Merge pull request #149 from AI-Hypercomputer/ajkv/multi-host-v7-training

ajkv-google · web-flow · commit 5023bd5c5f92 · 2026-01-22T14:25:33.000-08:00
Added multihost training for V7
diff --git a/Dockerfile b/Dockerfile
@@ -7,22 +7,26 @@ WORKDIR /app
 # This tells Python to look in /app for the 'recml' package
 ENV PYTHONPATH="${PYTHONPATH}:/app"
 
-# Install system tools if needed (e.g., git)
-RUN apt-get update && apt-get install -y git && rm -rf /var/lib/apt/lists/*
+# This prevents the "MessageFactory" crash when using Protobuf
+ENV PROTOCOL_BUFFERS_PYTHON_IMPLEMENTATION=python
 
-# Install the latest jax-tpu-embedding wheel
-COPY jax_tpu_embedding-0.1.0.dev20260121-cp312-cp312-manylinux_2_31_x86_64.whl ./
-RUN pip install ./jax_tpu_embedding-0.1.0.dev20260121-cp312-cp312-manylinux_2_31_x86_64.whl
+# This prevents the "Unable to register cuFFT/cuBLAS" log spam and initialization errors
+ENV CUDA_VISIBLE_DEVICES=-1
 
-# Copy requirements.txt to current directory
-COPY  requirements.txt ./
+# Install system tools
+RUN apt-get update && apt-get install -y git && rm -rf /var/lib/apt/lists/*
 
-# Install dependencies
+# Install standard requirements
+COPY requirements.txt ./
 RUN pip install --upgrade pip
 RUN pip install -r ./requirements.txt
 
 # Force install the specific protobuf version
-RUN pip install "protobuf>=6.31.1" --no-deps
+RUN pip install "protobuf>=6.31.1"
+
+# Install the latest jax-tpu-embedding wheel
+COPY jax_tpu_embedding-0.1.0.dev20260121-cp312-cp312-manylinux_2_31_x86_64.whl ./
+RUN pip install ./jax_tpu_embedding-0.1.0.dev20260121-cp312-cp312-manylinux_2_31_x86_64.whl
 
 # Copy the current directory contents into the container
 COPY . /app
diff --git a/recml/core/training/jax_trainer.py b/recml/core/training/jax_trainer.py
@@ -398,6 +398,7 @@ def __init__(
       continuous_eval_timeout: int = 30,
       rng_seed: int = core.DEFAULT_RNG_SEED,
       rng_impl: str | None = None,
+      enable_checkpointing: bool = True,
   ):
     """Initializes the instance.
 
@@ -436,6 +437,7 @@ def __init__(
       rng_impl: The implementation of the PRNG key.

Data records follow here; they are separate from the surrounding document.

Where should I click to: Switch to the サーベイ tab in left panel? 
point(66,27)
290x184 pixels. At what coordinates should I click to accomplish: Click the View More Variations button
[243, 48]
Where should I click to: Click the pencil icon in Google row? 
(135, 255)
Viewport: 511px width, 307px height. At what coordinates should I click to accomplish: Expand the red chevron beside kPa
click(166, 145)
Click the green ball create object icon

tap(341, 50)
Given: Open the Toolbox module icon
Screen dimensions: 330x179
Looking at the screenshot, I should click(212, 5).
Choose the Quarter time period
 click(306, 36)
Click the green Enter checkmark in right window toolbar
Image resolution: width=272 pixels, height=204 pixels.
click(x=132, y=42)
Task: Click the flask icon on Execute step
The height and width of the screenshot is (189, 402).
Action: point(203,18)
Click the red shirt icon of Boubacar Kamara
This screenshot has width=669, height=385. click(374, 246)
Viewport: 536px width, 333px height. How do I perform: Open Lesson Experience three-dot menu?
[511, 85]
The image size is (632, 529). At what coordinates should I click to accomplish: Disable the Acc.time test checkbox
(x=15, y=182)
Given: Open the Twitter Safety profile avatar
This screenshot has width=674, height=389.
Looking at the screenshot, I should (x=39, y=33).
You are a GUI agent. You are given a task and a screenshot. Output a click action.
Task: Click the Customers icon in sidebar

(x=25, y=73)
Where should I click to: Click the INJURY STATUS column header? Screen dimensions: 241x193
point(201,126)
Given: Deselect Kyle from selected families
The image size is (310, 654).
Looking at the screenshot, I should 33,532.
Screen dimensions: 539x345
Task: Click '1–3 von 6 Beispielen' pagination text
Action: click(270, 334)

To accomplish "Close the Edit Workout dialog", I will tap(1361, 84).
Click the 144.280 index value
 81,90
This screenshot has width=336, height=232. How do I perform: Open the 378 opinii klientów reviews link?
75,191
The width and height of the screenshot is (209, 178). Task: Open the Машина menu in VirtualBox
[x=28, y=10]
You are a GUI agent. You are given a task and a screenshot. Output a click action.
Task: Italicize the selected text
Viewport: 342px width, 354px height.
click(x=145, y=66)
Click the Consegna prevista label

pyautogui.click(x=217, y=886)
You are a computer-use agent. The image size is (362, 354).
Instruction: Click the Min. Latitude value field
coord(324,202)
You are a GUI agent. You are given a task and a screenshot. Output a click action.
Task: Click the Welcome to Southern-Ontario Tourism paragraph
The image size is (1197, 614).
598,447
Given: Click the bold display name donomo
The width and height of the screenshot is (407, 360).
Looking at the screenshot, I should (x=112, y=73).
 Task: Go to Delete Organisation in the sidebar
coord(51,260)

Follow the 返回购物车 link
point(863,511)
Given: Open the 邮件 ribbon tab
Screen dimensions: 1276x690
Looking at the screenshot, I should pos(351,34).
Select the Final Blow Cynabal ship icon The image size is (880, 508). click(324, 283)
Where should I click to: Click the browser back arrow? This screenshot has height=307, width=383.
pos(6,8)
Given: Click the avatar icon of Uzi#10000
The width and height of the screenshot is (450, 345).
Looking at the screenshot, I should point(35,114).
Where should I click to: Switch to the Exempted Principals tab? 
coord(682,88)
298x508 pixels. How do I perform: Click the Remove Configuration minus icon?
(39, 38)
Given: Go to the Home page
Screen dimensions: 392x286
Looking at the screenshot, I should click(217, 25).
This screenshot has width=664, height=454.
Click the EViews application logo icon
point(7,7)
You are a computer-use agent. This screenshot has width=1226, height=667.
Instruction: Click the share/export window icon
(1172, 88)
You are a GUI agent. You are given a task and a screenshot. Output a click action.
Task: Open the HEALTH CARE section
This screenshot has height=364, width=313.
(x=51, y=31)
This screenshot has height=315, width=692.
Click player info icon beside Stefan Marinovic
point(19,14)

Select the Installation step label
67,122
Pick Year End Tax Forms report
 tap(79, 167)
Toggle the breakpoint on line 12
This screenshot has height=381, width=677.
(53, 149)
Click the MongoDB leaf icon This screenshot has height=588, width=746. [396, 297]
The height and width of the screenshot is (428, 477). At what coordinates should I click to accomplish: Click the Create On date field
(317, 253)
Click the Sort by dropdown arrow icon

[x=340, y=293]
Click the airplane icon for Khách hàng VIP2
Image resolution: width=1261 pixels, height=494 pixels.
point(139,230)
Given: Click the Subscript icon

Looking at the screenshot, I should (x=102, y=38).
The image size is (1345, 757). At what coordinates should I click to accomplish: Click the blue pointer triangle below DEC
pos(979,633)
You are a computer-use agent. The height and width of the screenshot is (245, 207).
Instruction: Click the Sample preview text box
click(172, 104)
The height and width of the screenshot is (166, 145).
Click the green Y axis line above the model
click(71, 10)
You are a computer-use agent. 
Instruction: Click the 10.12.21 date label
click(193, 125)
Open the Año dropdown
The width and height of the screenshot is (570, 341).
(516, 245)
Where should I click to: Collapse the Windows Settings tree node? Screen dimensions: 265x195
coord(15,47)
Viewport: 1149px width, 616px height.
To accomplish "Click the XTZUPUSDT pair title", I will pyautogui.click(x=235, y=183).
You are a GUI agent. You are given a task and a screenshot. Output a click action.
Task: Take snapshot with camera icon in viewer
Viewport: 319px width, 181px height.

By default this is set to
         None which means that the default implementation (generally
         partitionable threefry) will be used.
+      enable_checkpointing: Whether to enable checkpointing. Defaults to True.
     """
 
     if not isinstance(steps_per_loop, int) or steps_per_loop < 1:
@@ -453,6 +455,7 @@ def __init__(
     self._max_checkpoints_to_keep = max_checkpoints_to_keep
     self._rng_impl = rng_impl
     self._rng_seed = rng_seed
+    self._enable_checkpointing = enable_checkpointing
 
   @functools.cached_property
   def checkpoint_manager(self) -> ocp.CheckpointManager:
@@ -467,14 +470,19 @@ def checkpoint_manager(self) -> ocp.CheckpointManager:
       save_on_steps.append(self._train_steps - 1)
 
     save_on_steps = set(save_on_steps)
-
-    return ocp.CheckpointManager(
-        directory=os.path.join(self._model_dir, core.CHECKPOINT_DIR),
-        options=ocp.CheckpointManagerOptions(
-            should_save_fn=lambda step, _: step in save_on_steps,
-            max_to_keep=self._max_checkpoints_to_keep,
-        ),
-    )
+    
+    if self._enable_checkpointing:
+
+      return ocp.CheckpointManager(
+          directory=os.path.join(self._model_dir, core.CHECKPOINT_DIR),
+          options=ocp.CheckpointManagerOptions(
+              should_save_fn=lambda step, _: step in save_on_steps,
+              max_to_keep=self._max_checkpoints_to_keep,
+          ),
+      )
+    else:
+      
+      return None
 
   @functools.cached_property
   def train_summary_writer(self) -> metrics_tools.AsyncMultiWriter:
@@ -510,6 +518,9 @@ def _maybe_save_checkpoint(
       metrics: Mapping[str, Any] | None = None,
   ):
     """Saves a checkpoint and returns a bool indicating whether it was saved."""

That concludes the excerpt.